Variant of Aubrey, from Germanic Alberic meaning "elf ruler" or "supernatural power."
Aubry is a streamlined spelling of Aubrey, a name with deep Germanic and Norman French roots. The original Old High German form was 'Alberich,' composed of 'alb' (elf, supernatural being) and 'ric' (ruler, power), making the full meaning something like 'ruler of the supernatural world' or 'elf king.' This magical etymology entered French as Auberi and crossed to England with the Normans after 1066, where it was primarily a masculine name in the medieval period, borne by noble and churchly figures alike.
Alberich appears in Norse mythology as the dwarf guardian of treasure in the Nibelungenlied, a connection that Richard Wagner amplified in his Ring Cycle opera, giving the name-root a dramatic, shadowy undertone in German cultural memory. In medieval English use, Aubrey was a respectable masculine name; Geoffrey of Monmouth's histories and various chronicles record noble Aubreys across the Anglo-Norman world. By the seventeenth century the name was carried by John Aubrey (1626–1697), the English biographer and antiquary whose 'Brief Lives' pioneered the gossipy, humanizing style of biographical writing.
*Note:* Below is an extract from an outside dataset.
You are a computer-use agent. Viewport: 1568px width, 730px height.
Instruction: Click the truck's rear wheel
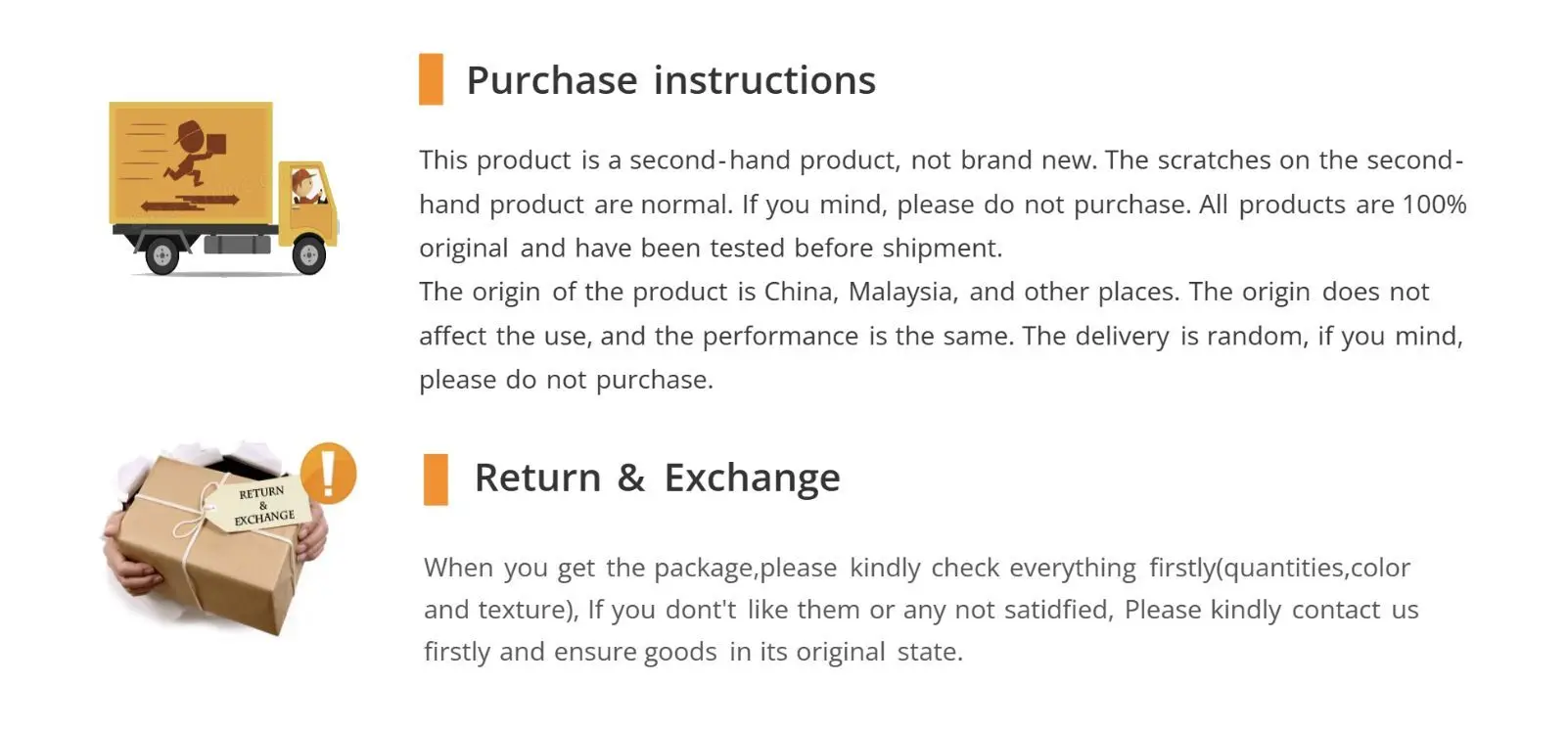(162, 256)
The twentieth century saw Aubrey shift toward feminine use in the English-speaking world, a gender migration accelerated by its soft sound and the success of the song 'Aubrey' by Bread in 1973. The spelling Aubry — dropping the final 'e' — gives the name a slightly sharper, more contemporary edge while preserving its sound. Today Aubry sits comfortably as a gender-flexible name with a genuinely ancient pedigree, carrying fairy-tale resonance and aristocratic history in its compact two syllables.